▶ **REQUIRED ACTION**:
Within these records, how many lines hold "dropdown"? Give the number alone.

▶ **TASK INPUTS**:
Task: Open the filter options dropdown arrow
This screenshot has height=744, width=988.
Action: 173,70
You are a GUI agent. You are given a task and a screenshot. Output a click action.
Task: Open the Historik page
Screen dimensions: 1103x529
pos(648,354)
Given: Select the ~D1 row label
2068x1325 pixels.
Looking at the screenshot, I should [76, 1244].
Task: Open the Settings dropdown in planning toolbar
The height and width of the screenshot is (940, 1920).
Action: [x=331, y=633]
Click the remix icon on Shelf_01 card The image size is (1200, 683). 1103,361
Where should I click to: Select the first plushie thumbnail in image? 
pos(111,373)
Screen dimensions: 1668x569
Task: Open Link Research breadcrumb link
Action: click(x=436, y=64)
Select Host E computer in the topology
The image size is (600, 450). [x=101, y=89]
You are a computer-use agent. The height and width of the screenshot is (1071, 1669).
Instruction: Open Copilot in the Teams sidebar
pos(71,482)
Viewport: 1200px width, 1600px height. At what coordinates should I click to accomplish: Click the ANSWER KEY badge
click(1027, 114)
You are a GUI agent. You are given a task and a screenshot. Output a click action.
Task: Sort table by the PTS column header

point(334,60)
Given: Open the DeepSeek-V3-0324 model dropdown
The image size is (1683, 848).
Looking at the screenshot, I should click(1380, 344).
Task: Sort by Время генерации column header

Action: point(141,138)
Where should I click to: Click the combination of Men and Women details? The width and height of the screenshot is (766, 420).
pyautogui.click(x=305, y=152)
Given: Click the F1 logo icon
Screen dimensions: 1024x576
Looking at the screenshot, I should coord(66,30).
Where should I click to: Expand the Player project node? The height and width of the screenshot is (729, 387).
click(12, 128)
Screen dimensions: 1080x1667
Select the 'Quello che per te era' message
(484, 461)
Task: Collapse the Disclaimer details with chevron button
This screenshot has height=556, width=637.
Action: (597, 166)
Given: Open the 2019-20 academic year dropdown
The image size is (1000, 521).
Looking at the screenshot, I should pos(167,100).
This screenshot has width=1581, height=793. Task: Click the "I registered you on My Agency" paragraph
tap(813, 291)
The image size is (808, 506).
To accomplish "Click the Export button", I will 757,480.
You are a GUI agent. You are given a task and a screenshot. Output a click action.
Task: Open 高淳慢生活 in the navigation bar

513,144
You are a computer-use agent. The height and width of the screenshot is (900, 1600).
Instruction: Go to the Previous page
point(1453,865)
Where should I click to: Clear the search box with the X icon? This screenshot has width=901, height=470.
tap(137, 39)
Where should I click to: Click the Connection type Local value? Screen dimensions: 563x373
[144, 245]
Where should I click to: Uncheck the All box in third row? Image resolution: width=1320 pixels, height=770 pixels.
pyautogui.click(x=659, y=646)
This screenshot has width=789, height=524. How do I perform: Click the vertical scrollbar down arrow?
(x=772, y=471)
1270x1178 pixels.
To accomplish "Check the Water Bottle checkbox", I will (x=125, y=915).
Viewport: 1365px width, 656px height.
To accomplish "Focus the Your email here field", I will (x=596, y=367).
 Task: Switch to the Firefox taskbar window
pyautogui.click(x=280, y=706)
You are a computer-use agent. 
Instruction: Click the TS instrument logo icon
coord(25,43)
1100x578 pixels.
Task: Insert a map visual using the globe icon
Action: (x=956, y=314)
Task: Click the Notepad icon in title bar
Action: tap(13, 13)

▶ **ANSWER TO THE EXERCISE**:
4